Earlier in the race, Flanagan had provided verbal support for a hurting Cragg, assuring her that they’d work together to make sure both could be 2016 Olympians. Now it was Cragg’s turn to return the favor.
Looking in Flanagan’s direction step after step, Cragg barked words of encouragement. The pace slowed to a crawling 6:05 split between mile 24 and 25, with Cragg refusing to leave Flanagan’s shoulder. Together they’d make it within two kilometers of the finish, all the while a fast-closing Desiree Linden came into the picture.
Cragg left Flanagan behind only after turning around to see Linden and Kara Goucher approaching. Her husband Alistair Cragg screamed what the gap was from the sidelines, furthering her decision to go. She did so with hesitancy at first.
“It was incredibly tough [to leave Shalane],” Hastings told RRW. “I was so nervous for her at that point. She didn’t look good, she just didn’t look good. I was really nervous.”
Rebounding from a heart-breaking fourth place finish at the 2012 Trials, Cragg cranked the tempo up a notch and won going away in 2:28:20. A second after celebrating, she turned to see if Flanagan could make it.
Despite losing a spot to Linden, Flanagan would qualify for her fourth Olympic team by finishing third in 2:29:19. In a television interview with NBC, Flanagan described Cragg as a saving grace.
“She is the epitome of what a best friend is,” Flanagan told Lewis Johnson, slightly slurring her words with a bag of ice on her neck. “Sweet Baby Jesus I’m so thankful for that.”
Flanagan sought medical attention following the race, and was unable to speak to the media at the race’s press conference. She did speak with USATF’s Jill Geer, who relayed the following message from Flanagan:
“That was the hardest marathon I’ve probably run in terms of the last six miles being the hardest. I just got done getting an I.V. I’ve never had one of those before. Clearly it took it’s toll on me today and I had to fight to just make the team. I can only say it was just the heat, but I think I need to work on better fluid for the heat and conditions. I’ll have to work on that for Rio as well.”
Linden’s finish was also meaningful considering her first Olympics were cut short when she dropped out of the race due to injury.

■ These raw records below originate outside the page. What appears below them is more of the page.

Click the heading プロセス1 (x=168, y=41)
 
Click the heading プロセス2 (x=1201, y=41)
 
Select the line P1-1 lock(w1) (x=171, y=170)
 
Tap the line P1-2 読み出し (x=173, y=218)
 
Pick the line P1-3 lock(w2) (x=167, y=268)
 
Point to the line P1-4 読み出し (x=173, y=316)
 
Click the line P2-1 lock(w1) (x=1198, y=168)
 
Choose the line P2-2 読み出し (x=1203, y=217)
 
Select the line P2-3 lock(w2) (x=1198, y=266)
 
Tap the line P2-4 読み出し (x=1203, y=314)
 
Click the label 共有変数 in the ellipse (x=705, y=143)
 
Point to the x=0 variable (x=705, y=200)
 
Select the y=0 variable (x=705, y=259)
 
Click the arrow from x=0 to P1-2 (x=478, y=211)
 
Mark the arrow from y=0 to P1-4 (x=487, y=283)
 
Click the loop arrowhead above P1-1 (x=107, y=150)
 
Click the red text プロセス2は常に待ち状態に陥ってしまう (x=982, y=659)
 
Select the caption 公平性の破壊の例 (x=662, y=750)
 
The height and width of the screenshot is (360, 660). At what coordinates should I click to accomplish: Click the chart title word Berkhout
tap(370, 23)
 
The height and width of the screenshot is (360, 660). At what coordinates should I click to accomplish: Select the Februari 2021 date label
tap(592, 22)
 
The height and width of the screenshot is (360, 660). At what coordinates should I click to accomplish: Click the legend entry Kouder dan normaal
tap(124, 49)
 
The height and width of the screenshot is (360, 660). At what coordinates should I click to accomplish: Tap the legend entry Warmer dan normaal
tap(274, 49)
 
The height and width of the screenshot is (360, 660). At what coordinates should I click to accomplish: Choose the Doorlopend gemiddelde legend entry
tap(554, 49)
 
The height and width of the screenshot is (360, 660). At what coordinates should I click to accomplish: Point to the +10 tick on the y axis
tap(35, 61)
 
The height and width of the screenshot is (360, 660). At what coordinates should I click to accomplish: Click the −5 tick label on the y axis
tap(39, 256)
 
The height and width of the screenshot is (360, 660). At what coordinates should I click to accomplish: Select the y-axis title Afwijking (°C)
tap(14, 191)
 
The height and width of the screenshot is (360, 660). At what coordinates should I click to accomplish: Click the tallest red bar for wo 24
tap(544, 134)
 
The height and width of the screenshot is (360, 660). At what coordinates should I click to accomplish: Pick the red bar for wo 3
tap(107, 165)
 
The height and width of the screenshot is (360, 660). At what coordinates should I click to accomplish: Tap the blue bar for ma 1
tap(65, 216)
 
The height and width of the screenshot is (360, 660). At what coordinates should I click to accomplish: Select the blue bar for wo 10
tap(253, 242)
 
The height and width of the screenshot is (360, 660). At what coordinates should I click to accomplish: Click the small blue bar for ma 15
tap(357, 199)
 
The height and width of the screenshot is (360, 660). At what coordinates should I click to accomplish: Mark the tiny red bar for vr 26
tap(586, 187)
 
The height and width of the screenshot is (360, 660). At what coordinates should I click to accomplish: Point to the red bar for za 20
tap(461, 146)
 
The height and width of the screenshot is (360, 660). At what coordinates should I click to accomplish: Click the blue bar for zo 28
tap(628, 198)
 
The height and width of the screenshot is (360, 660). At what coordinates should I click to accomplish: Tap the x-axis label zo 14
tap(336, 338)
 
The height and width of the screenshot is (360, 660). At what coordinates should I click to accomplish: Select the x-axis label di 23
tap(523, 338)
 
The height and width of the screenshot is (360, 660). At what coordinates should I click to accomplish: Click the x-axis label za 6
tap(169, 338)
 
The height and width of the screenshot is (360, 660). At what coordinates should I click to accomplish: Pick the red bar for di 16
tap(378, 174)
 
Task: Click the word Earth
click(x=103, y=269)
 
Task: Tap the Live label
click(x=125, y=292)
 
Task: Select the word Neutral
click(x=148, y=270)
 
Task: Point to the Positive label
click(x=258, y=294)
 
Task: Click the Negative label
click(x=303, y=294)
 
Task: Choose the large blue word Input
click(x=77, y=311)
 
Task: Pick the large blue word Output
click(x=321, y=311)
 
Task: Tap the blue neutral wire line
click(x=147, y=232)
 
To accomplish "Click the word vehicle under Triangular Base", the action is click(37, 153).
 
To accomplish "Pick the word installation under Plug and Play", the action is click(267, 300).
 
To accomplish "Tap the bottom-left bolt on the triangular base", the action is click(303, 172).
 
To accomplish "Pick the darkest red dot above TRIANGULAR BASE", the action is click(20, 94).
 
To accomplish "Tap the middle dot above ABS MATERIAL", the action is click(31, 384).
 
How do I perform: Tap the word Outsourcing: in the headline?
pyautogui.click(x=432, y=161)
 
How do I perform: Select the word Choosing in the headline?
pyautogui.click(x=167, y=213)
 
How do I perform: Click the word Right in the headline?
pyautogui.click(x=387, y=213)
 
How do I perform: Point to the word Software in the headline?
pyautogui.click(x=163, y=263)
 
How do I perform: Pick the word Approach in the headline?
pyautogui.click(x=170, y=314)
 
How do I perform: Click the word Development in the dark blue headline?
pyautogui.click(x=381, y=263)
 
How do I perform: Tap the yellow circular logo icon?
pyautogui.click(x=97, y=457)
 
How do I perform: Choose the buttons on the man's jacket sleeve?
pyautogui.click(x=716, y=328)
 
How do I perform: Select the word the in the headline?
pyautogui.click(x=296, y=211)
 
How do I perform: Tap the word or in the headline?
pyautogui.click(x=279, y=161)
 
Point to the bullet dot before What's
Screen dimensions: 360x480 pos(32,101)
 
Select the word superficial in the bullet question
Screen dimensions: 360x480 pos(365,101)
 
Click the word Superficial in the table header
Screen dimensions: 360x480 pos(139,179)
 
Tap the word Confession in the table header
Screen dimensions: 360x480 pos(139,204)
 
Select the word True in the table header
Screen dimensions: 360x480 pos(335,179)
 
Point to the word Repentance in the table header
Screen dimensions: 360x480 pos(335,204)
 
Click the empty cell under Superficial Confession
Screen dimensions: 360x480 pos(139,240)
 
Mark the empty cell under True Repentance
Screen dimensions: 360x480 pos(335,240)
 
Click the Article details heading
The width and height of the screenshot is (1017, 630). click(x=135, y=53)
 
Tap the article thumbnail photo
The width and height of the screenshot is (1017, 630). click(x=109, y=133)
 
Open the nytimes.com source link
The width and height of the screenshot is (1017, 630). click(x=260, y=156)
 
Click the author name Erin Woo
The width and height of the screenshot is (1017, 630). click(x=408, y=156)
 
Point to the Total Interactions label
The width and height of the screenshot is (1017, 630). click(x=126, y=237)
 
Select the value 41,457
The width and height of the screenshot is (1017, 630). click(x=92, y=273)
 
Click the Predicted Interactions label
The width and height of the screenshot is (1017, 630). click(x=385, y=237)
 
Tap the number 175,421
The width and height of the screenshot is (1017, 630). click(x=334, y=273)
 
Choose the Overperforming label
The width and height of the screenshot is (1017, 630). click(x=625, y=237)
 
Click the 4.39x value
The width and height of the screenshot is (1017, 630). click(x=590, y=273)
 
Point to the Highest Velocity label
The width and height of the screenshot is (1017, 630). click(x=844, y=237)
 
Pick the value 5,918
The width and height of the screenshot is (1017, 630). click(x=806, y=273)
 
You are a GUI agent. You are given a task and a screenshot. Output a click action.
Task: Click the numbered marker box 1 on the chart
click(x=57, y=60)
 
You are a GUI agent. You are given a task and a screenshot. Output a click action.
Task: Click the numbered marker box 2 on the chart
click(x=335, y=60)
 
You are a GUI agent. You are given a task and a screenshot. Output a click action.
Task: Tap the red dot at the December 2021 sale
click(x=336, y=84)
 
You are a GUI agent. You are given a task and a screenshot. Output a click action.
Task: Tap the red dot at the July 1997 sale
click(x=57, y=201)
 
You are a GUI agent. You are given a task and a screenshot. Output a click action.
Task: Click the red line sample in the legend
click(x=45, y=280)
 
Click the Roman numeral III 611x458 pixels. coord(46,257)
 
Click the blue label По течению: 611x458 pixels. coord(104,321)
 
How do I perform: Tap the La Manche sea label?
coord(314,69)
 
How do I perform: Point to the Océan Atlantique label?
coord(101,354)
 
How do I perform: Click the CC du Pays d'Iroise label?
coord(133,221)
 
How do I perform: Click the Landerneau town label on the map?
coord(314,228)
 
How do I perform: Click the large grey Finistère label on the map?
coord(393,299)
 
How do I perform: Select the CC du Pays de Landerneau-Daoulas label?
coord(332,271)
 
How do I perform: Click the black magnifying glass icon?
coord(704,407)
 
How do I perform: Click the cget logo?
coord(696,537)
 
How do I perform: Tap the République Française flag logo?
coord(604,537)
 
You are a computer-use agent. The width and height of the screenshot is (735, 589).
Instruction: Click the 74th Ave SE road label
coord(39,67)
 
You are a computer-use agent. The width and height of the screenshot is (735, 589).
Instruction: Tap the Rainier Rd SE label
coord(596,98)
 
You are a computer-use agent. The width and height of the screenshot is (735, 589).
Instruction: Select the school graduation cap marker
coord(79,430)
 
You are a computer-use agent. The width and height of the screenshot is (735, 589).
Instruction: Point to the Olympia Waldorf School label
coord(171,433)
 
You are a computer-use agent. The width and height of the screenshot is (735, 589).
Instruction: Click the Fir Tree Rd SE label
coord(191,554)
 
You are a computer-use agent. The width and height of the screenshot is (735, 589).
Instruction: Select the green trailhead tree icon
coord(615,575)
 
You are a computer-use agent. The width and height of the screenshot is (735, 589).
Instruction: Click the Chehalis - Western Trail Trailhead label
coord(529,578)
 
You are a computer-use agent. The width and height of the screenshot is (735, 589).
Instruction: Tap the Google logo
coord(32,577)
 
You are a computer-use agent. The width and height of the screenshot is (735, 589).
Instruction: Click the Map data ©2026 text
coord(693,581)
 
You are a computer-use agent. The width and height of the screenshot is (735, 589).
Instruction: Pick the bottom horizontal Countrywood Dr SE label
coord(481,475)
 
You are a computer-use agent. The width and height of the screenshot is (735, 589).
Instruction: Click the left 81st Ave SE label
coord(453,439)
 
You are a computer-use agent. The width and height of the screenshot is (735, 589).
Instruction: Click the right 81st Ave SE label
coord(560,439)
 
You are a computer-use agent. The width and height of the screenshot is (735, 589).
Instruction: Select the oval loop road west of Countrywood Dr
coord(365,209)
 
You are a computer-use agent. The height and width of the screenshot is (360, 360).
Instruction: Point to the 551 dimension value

“That was the toughest 26.2 ever,” said Linden, whose time was 2:28:54. “It was absolutely a grind out there. It was a mental battle… It worked out. I just stayed tough and kept looking up, and am super happy to be on another team. You can’t take these teams for granted at all. I’m thrilled to get to put on another USA uniform.”
Fourth place went to an emotional Kara Goucher, running tough all the way through the finish in 2:30:24. Finishing fifth for the second consecutive Marathon Trials was Janet Bawcom (2:31:14), and Kellyn Taylor was sixth (2:32:50). The top-5 women were the same as in the 2012 Trials in Houston, with the order revised. Bawcom was fifth in both races.
A total of 166 men and 198 women started the USA Olympic Marathon Trials, with only 105 and 149 finishing, respectively.